- _Written request_: Repeat the lines below exactly, starting with the line containing "This screenshot has" and going on through the end of the items. Leave the pictures out of your answer.

[Items for locating described things]
┌──
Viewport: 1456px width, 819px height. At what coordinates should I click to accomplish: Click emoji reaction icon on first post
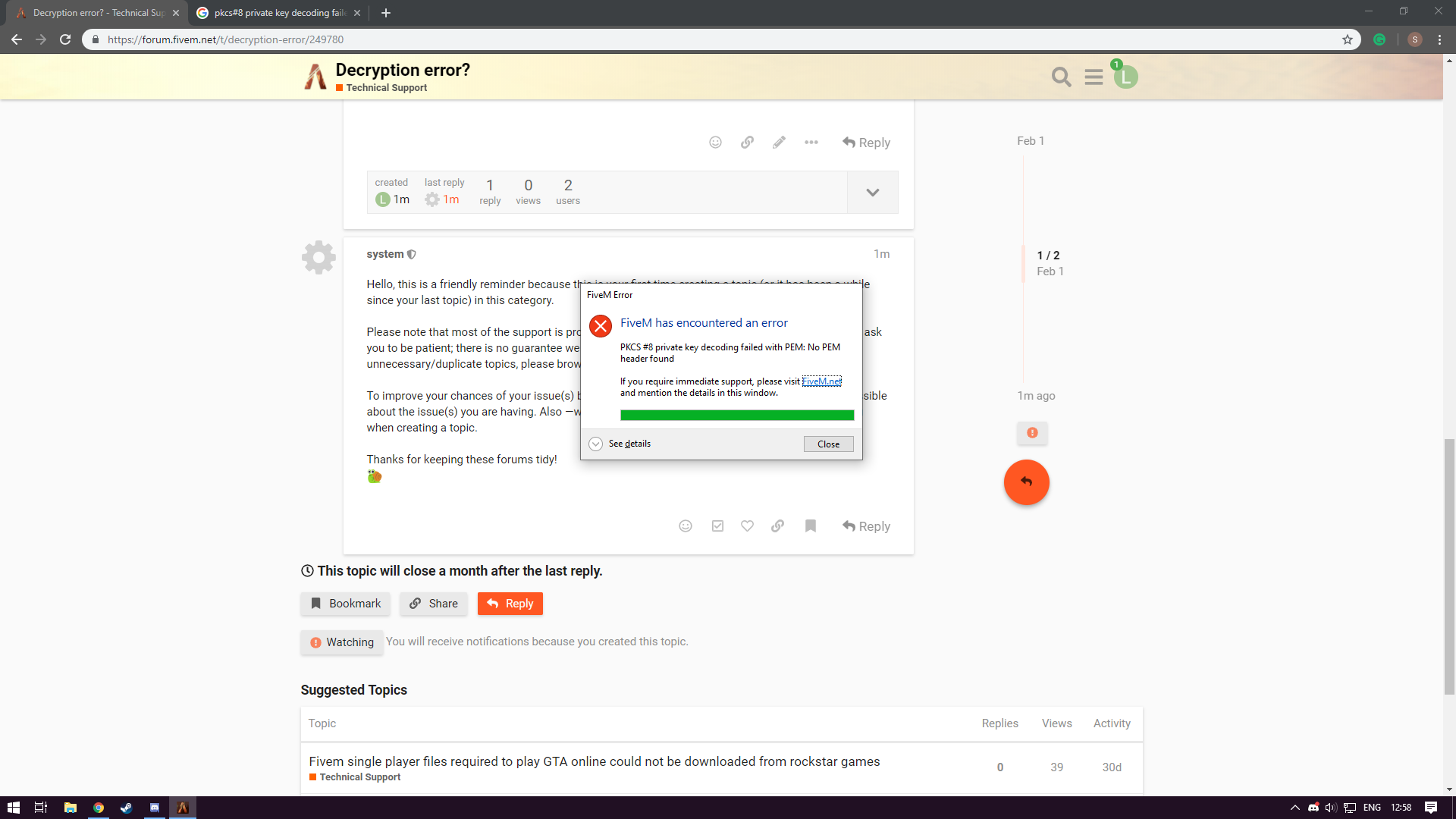click(715, 143)
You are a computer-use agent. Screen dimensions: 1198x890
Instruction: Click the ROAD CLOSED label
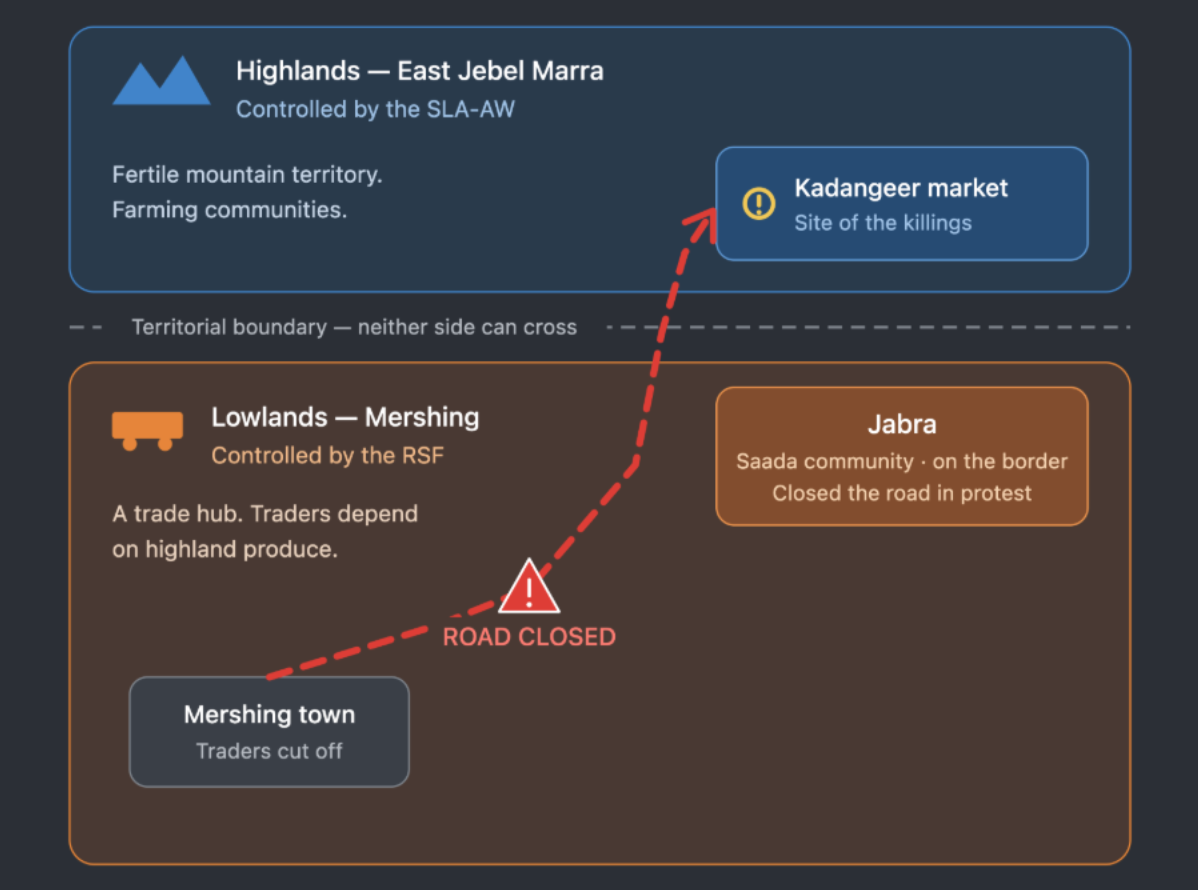point(529,637)
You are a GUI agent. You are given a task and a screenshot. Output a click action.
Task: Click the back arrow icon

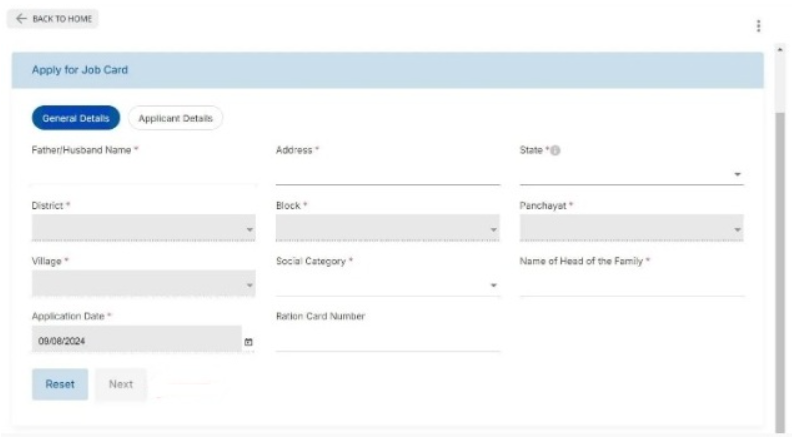pyautogui.click(x=22, y=19)
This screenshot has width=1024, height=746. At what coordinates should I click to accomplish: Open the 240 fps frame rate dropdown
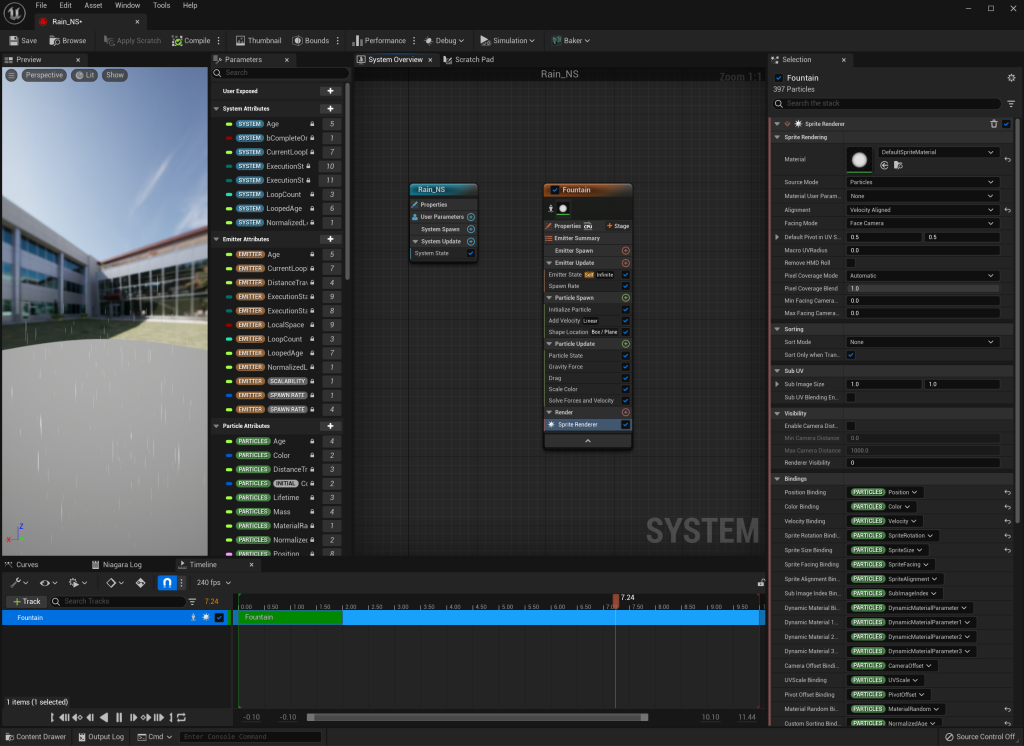(214, 583)
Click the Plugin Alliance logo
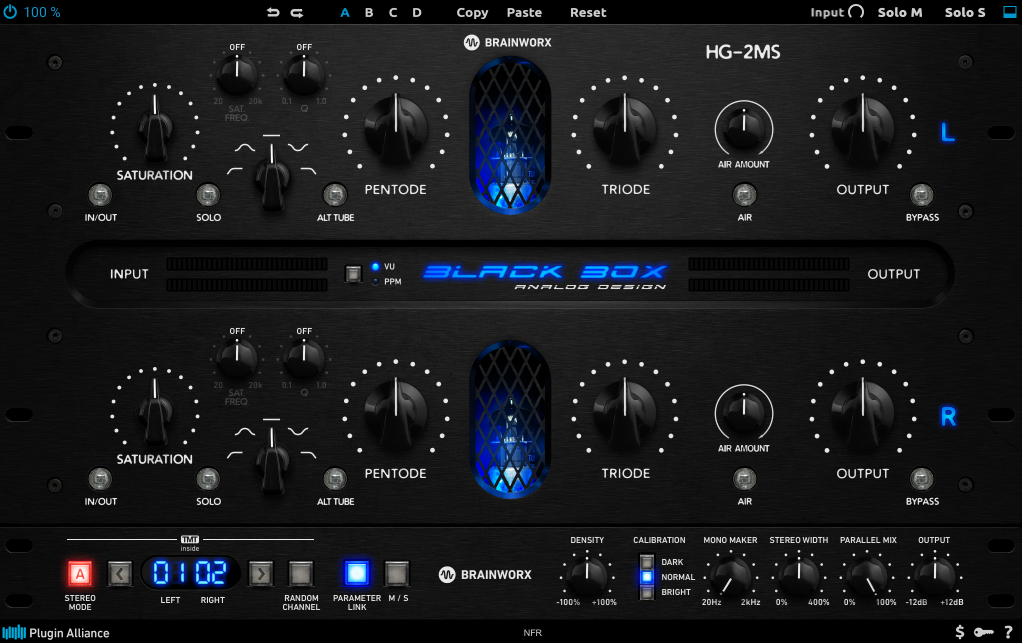The image size is (1022, 643). [56, 632]
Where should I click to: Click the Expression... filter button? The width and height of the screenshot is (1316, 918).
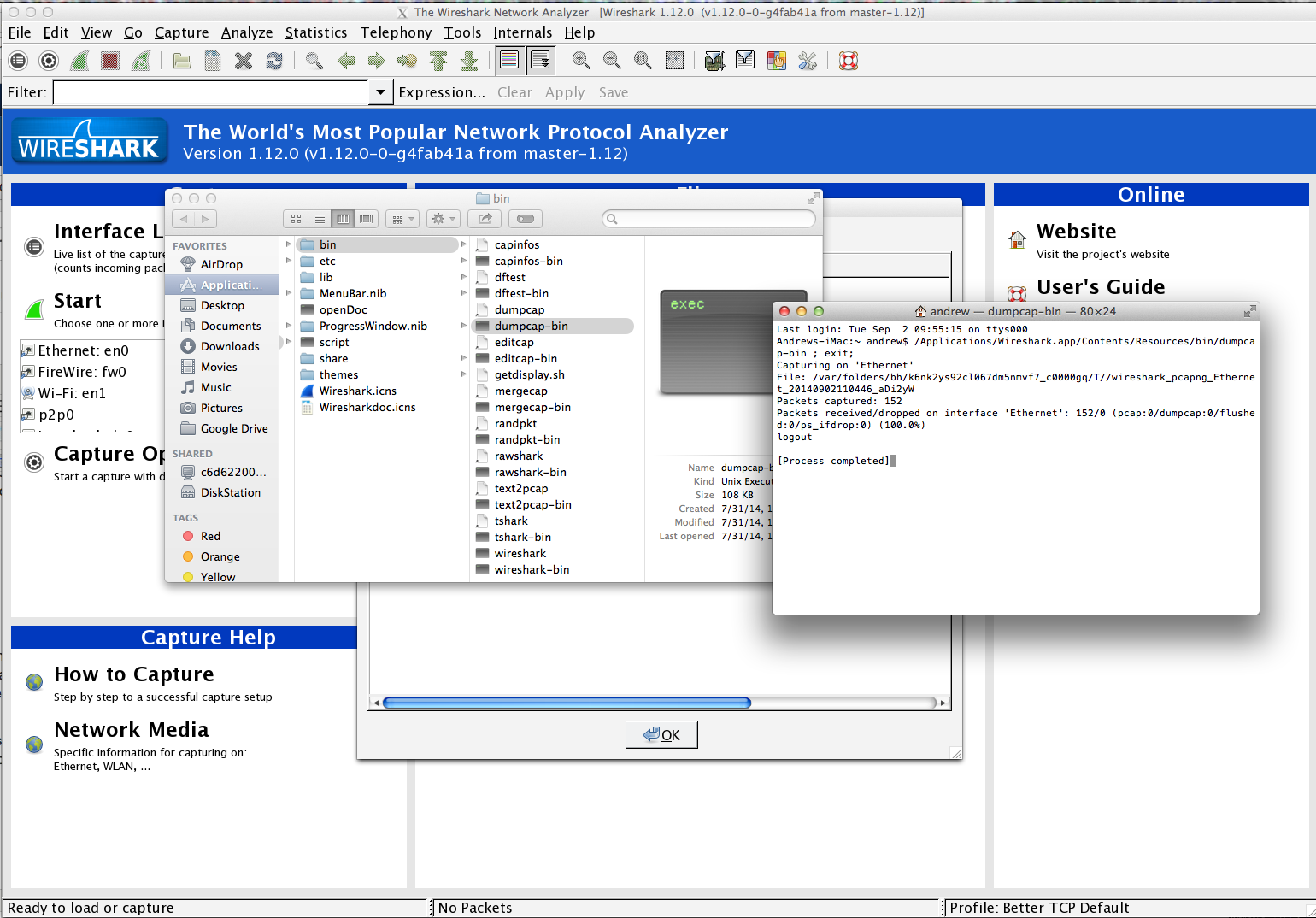coord(442,91)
└──
- _Result_:
This screenshot has width=1024, height=746. At what coordinates should I click to accomplish: Open the 240 fps frame rate dropdown
(214, 583)
Click the Plugin Alliance logo
The image size is (1022, 643). [56, 632]
Where should I click to: Click the Expression... filter button? The width and height of the screenshot is (1316, 918).
coord(442,91)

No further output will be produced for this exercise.